Difficulties in obtaining prevalence ratios in cross-sectional studies have been investigated by several authors in recent years. Several authors use strategies for indirect calculation of the PR using the Breslow-Cox and Poisson models (with and without robust variance), while others interpret the prevalence odds ratio obtained in logistic regression models as a prevalence ratio.

Lee & Chia ^{9} were the first authors to discuss methods proposed for estimating the PR. Until then, most cross-sectional studies in health used the logistic regression model estimate (POR), since it has the advantage of adjusting for the confounding or modifying effects of other variables. When the outcome is prevalent, however, the POR is a poor estimate of the prevalence ratio, overpredicting the PR by up to 27 times ^{23}.

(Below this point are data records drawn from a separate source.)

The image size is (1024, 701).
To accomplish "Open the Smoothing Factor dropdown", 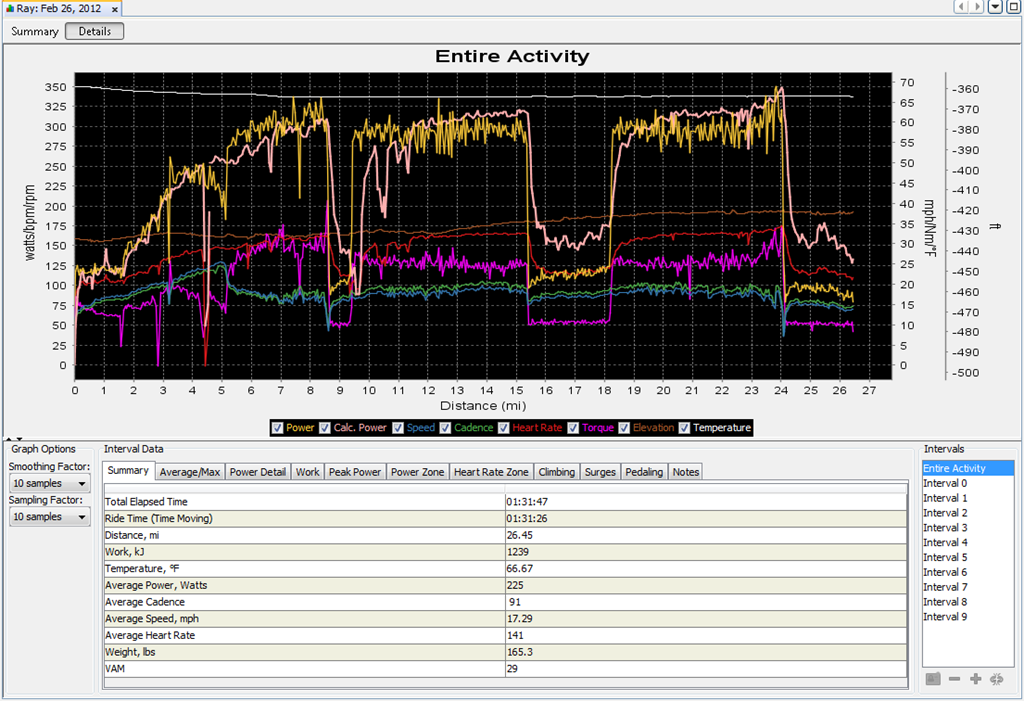I will pyautogui.click(x=50, y=483).
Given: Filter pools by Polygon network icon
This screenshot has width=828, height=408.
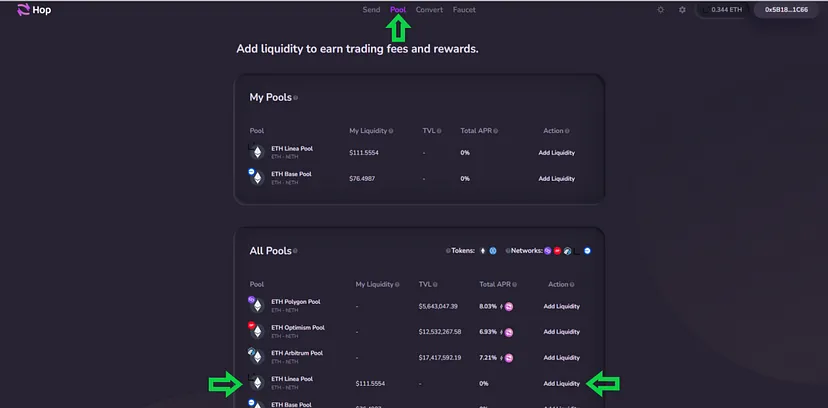Looking at the screenshot, I should click(548, 250).
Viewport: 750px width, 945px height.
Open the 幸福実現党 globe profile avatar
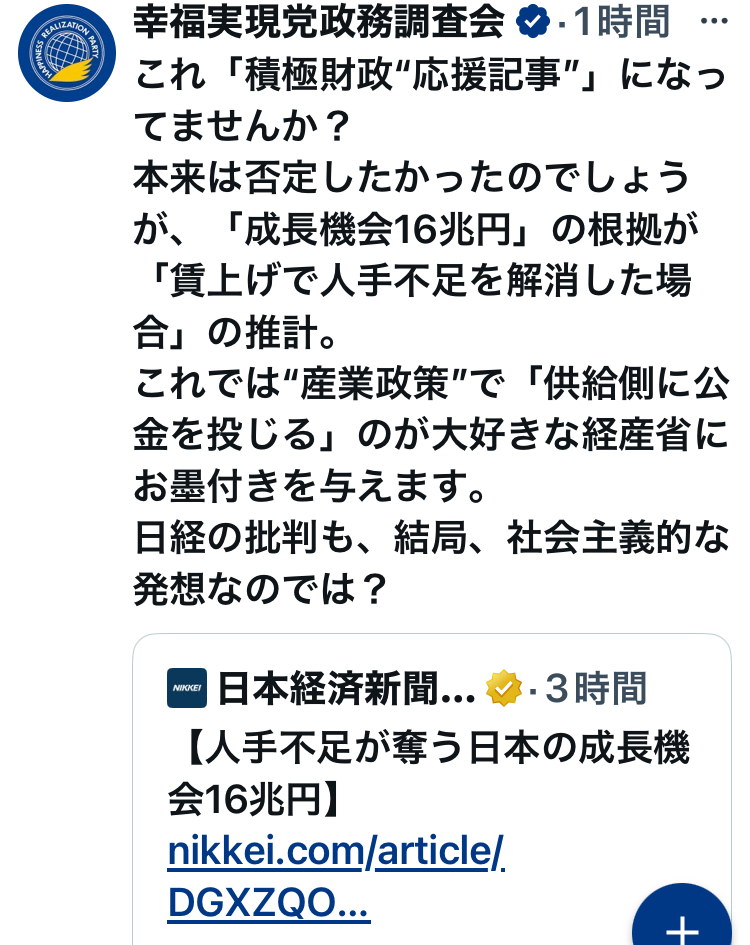coord(66,52)
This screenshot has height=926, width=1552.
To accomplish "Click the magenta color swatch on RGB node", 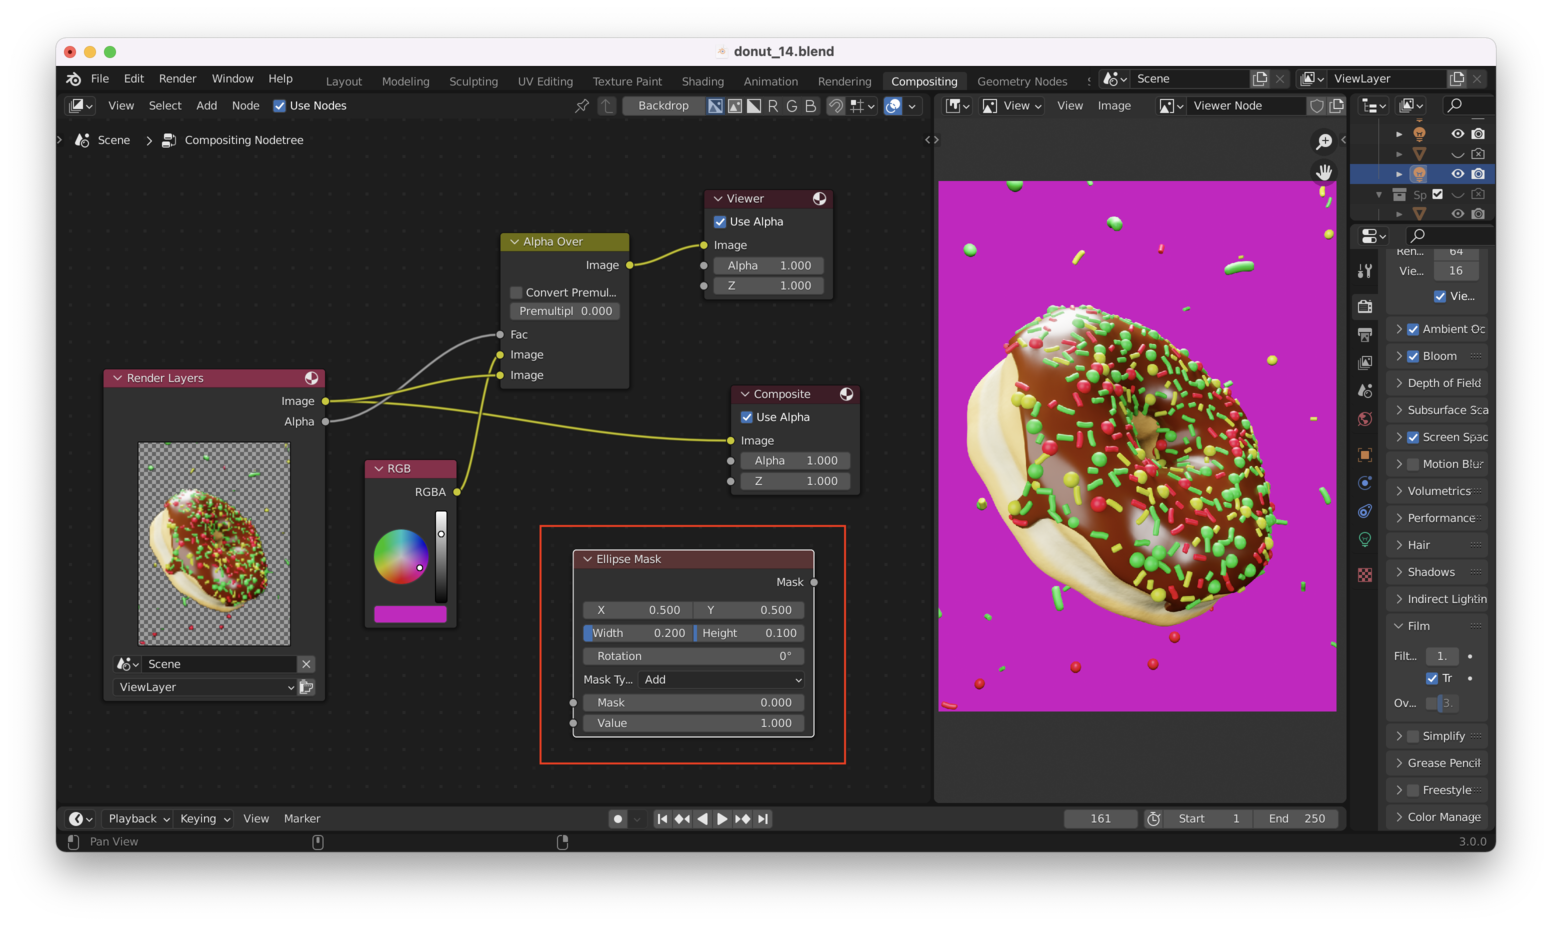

Regarding the estimation of the adjusted prevalence ratio, in our examples the log-binomial model, robust Poisson model, and marginal prevalence ratio provided similar estimates. The conditional prevalence ratio (CPR) differed from the other estimates but was still smaller than the adjusted POR. The CPR proposed by Wacholder ^{13} is the prevalence ratio conditional on the mean values of the covariates, yet one could condition on any value for the confounding variables (higher or lower risk scenario). For instance, the prevalence of cervical cytological abnormalities in the 703 HIV-infected women (Application 3) was estimated for those women who had high risk HPV (X = 1), based on their respective values for age, number of pregnancies, and time since last gynecological examination (Z variables), and the mean value of the prevalence was computed. Similar calculations were performed for those women who were not diagnosed with high risk HPV (X=0). More detailed information on conditional and marginal methods is well described in Wacholder ^{13} and Wilcosky & Chambless ^{17}.

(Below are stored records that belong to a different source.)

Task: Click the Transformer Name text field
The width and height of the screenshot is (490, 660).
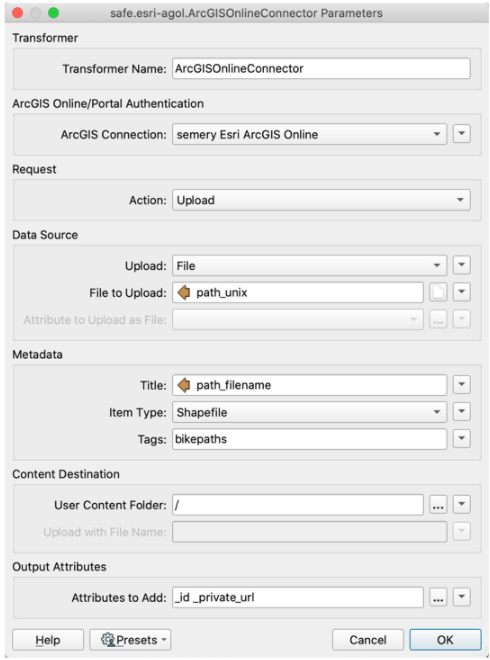Action: [x=321, y=68]
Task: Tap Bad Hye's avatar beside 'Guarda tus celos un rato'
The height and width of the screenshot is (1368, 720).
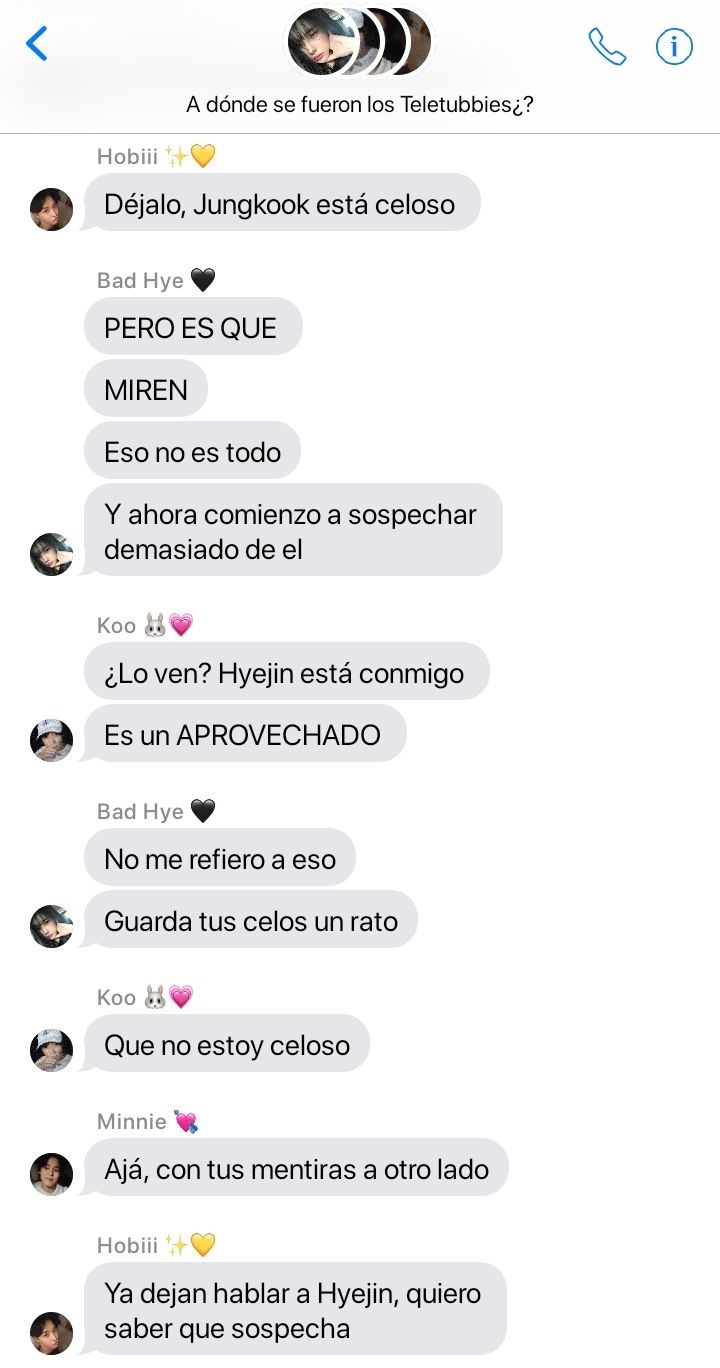Action: pos(51,926)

The main advantage of the log-binomial and robust Poisson models is that they are already implemented in most popular statistical packages. The log-binomial has the disadvantage of not using a proper link function, leading to numerical instability in the estimation process and resulting in non-convergence issues. The COPY method ^{6} was proposed to achieve convergence with the log-binomial model, but this method is only available in SAS, which is a proprietary software. The robust Poisson model assumes that all the events in the database occurred at the same time. In addition, use of the Poisson distribution is not appropriate for modeling a binary outcome ^{6}. However, it is important to highlight that the likelihood of the Poisson model has been used only to obtain an estimation equation and not for the purpose of modeling a binary response variable. The Schouten et al. ^{14} approach can be implemented easily on any statistical package, but in changing the database, it brings extra uncertainty that should be properly treated. The approach used by Wilcosky & Chambless ^{17}, unlike the log-binomial model, does not suffer from convergence problems.

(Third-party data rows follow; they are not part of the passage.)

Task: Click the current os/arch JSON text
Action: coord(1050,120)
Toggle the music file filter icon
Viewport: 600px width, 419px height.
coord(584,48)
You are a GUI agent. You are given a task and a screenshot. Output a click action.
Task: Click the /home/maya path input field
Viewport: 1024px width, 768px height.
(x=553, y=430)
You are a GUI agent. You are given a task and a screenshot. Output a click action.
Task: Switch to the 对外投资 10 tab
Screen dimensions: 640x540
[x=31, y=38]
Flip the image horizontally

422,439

One limitation of our results is that there is no "gold standard" for choosing the best method, especially when there is a continuous explanatory variable. In Application 2, where all explanatory variables were binary, the Mantel-Haenszel method was used as the "gold standard". For this application, we found that the prevalence ratio estimated by the log-binomial model, Poisson robust model and marginal prevalence ratio showed estimates similar to the one obtained by the Mantel-Haenszel method. We thus conclude that, in this application, the equivalence of the models applied. In this paper we have not explored robust methods based on quasi-likelihood estimation ^{15}.

In summary, we recommend the use of the direct approach proposed by Wilcosky & Chambless ^{17} because it is suitable for a binary response when using a variable binomial model, it has no convergence difficulties and it is now available as a package for the open source statistical software R. The estimates of the marginal prevalence ratio are similar to those of other methods, while the conditional prevalence ratio shows the prevalence ratio for an average person in the database. If one is interested in a particular set of control variables, one only need specify the values of those variables. The authors are developing an R package with the Wilcosky & Chambless approach, which will be available along with this article.